> _ASSIGNED TASK_: Repeat only the lines below from the one containing "Instruction: Open the Square tab" through the one containing "Given: Click the 401(k) benefit label", inclusive, exactly as written.

Segment Start: DATA SHOWN

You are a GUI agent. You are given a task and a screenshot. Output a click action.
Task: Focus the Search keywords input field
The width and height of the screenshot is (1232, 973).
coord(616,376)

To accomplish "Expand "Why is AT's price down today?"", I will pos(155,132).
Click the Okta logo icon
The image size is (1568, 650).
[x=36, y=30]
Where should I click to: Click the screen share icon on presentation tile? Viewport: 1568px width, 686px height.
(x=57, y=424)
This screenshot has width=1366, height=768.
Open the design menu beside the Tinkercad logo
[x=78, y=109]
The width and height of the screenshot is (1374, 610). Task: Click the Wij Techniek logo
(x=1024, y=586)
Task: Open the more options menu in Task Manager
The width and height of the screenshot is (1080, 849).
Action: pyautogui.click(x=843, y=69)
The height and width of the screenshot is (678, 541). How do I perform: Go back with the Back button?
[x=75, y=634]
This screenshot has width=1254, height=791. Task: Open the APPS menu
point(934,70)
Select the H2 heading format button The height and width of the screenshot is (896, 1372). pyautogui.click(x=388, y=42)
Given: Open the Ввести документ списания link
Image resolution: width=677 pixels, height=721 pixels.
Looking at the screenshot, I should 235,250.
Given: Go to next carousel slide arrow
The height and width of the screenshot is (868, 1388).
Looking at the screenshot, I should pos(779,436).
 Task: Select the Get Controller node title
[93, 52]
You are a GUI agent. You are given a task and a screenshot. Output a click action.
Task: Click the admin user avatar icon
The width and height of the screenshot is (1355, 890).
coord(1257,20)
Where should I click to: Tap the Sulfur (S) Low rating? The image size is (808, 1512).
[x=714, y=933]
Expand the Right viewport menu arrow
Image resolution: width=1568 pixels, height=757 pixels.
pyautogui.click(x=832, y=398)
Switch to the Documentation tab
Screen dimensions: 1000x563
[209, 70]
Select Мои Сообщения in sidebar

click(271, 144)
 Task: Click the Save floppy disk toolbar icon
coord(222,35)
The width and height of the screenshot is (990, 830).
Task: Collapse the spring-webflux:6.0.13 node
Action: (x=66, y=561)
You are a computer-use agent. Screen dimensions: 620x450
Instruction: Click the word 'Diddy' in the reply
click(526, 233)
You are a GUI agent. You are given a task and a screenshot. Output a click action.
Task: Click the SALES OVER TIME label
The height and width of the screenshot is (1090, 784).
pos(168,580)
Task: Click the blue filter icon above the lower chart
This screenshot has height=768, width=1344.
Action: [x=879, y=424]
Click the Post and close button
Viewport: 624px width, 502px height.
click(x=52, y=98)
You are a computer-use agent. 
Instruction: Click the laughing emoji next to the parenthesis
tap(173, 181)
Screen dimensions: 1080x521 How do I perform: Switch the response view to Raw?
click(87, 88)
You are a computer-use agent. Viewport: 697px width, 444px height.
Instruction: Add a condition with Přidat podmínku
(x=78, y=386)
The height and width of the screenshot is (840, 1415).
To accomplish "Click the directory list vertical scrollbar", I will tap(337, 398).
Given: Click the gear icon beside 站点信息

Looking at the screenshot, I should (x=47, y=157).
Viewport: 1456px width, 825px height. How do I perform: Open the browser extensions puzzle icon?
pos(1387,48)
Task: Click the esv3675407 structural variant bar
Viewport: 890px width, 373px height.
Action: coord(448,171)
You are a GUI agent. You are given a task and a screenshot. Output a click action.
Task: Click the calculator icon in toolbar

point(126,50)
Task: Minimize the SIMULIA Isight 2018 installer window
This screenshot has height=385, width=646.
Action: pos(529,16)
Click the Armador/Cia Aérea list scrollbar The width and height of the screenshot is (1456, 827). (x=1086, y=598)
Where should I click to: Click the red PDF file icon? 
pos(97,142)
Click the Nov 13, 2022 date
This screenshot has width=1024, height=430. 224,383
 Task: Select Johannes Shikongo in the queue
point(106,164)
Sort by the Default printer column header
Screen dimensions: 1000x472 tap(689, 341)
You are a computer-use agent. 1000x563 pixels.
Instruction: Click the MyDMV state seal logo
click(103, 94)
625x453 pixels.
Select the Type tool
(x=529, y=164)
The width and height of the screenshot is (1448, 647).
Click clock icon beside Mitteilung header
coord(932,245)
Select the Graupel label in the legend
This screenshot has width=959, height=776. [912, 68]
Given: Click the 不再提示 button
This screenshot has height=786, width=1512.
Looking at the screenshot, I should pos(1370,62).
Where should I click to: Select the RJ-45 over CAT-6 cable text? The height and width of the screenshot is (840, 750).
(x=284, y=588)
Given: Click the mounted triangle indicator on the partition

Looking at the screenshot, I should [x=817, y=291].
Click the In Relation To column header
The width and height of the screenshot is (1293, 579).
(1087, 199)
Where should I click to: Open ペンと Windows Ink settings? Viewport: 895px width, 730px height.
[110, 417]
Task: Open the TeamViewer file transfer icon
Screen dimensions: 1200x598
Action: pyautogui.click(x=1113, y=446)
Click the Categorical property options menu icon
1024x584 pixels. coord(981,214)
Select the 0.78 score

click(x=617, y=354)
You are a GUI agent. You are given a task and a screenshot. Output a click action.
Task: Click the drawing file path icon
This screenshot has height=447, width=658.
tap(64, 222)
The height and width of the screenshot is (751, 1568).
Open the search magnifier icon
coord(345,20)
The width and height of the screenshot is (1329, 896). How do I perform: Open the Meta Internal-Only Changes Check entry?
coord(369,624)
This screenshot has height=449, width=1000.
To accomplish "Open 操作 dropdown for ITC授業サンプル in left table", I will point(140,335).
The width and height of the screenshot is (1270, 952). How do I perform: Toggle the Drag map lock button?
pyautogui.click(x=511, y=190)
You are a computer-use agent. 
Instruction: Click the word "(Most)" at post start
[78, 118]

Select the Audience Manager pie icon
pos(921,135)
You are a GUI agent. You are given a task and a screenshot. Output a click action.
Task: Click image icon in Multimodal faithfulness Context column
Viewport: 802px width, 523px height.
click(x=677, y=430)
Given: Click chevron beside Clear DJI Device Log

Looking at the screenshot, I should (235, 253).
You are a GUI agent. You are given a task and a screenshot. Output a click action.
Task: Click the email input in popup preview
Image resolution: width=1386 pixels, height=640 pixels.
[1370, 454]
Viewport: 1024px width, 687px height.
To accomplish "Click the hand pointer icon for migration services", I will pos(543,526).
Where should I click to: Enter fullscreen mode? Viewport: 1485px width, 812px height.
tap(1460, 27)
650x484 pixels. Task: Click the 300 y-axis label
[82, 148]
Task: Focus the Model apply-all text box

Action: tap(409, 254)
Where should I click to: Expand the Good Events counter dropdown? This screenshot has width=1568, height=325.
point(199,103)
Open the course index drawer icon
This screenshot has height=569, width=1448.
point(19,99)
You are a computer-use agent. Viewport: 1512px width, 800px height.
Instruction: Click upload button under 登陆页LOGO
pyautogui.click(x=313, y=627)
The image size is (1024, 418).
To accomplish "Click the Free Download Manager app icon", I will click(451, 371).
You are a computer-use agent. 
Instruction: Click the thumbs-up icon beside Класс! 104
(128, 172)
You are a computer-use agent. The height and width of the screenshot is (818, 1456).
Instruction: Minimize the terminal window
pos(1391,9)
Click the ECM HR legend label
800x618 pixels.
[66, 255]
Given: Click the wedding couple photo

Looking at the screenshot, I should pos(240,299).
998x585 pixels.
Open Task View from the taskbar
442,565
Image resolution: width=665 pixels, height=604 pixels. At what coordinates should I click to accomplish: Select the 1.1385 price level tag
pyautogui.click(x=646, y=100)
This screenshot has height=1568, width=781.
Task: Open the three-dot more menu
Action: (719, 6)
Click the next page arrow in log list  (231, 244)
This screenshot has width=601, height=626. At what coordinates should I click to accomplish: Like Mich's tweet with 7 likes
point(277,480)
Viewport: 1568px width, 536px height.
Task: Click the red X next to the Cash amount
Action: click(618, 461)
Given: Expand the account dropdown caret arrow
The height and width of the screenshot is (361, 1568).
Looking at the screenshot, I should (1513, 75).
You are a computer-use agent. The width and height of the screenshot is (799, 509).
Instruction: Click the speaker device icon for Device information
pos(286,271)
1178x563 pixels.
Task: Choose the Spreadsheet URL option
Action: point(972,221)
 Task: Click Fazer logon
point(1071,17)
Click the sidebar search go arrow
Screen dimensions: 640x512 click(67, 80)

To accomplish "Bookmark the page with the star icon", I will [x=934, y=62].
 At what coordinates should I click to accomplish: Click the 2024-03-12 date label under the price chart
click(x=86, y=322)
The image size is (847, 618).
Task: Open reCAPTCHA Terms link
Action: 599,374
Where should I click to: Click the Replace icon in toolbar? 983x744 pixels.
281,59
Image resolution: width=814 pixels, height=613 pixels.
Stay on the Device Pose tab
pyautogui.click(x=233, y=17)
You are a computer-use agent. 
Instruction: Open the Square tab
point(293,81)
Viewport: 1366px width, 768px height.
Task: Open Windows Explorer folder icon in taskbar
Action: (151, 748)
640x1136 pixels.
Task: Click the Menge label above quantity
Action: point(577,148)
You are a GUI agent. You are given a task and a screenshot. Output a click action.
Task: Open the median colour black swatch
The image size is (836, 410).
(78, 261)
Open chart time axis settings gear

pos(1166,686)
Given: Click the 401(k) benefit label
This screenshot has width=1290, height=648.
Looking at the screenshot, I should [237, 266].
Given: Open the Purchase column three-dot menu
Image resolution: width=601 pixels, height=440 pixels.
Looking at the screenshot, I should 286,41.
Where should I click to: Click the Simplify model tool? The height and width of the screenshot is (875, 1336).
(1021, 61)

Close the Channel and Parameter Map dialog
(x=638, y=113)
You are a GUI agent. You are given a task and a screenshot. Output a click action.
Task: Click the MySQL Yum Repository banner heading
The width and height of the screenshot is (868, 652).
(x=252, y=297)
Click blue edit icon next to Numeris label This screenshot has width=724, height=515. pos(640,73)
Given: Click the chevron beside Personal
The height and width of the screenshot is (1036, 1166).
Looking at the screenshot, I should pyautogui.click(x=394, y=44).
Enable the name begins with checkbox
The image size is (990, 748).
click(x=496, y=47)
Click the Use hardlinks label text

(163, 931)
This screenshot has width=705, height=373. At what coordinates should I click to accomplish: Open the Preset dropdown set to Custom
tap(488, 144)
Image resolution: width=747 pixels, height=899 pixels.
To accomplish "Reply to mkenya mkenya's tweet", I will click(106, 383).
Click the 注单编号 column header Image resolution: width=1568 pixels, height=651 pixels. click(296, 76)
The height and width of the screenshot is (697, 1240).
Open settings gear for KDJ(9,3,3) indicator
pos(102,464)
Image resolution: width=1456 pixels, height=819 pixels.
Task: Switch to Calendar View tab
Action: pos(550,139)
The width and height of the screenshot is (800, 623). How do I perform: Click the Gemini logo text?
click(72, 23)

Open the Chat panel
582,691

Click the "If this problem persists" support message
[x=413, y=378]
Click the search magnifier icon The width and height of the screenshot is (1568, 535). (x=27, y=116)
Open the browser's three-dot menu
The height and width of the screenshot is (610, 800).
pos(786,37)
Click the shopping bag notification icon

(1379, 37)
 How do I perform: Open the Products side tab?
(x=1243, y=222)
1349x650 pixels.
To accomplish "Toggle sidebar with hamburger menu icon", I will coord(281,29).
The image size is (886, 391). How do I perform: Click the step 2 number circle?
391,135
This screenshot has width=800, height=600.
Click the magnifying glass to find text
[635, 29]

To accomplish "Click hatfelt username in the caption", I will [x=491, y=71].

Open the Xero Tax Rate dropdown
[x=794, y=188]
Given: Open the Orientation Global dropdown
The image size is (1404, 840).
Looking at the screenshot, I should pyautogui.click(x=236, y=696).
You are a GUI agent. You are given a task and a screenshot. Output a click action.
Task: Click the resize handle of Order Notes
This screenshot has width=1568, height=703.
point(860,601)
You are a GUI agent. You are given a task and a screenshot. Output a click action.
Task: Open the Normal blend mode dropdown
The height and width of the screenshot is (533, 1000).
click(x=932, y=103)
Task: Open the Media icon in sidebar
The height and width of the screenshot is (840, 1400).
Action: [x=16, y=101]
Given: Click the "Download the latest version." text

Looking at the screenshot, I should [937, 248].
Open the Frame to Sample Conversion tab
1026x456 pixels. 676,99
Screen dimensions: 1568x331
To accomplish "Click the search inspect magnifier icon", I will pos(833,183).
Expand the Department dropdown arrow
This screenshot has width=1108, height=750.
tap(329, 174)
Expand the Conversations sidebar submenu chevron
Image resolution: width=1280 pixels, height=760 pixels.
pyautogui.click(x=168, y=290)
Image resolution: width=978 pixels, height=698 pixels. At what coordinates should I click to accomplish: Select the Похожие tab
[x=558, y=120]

Segment End: DATA SHOWN

> _THE ANSWER_:
Instruction: Open the Square tab
point(293,81)
Viewport: 1366px width, 768px height.
Task: Open Windows Explorer folder icon in taskbar
Action: (151, 748)
640x1136 pixels.
Task: Click the Menge label above quantity
Action: point(577,148)
You are a GUI agent. You are given a task and a screenshot. Output a click action.
Task: Open the median colour black swatch
The image size is (836, 410).
(78, 261)
Open chart time axis settings gear

pos(1166,686)
Given: Click the 401(k) benefit label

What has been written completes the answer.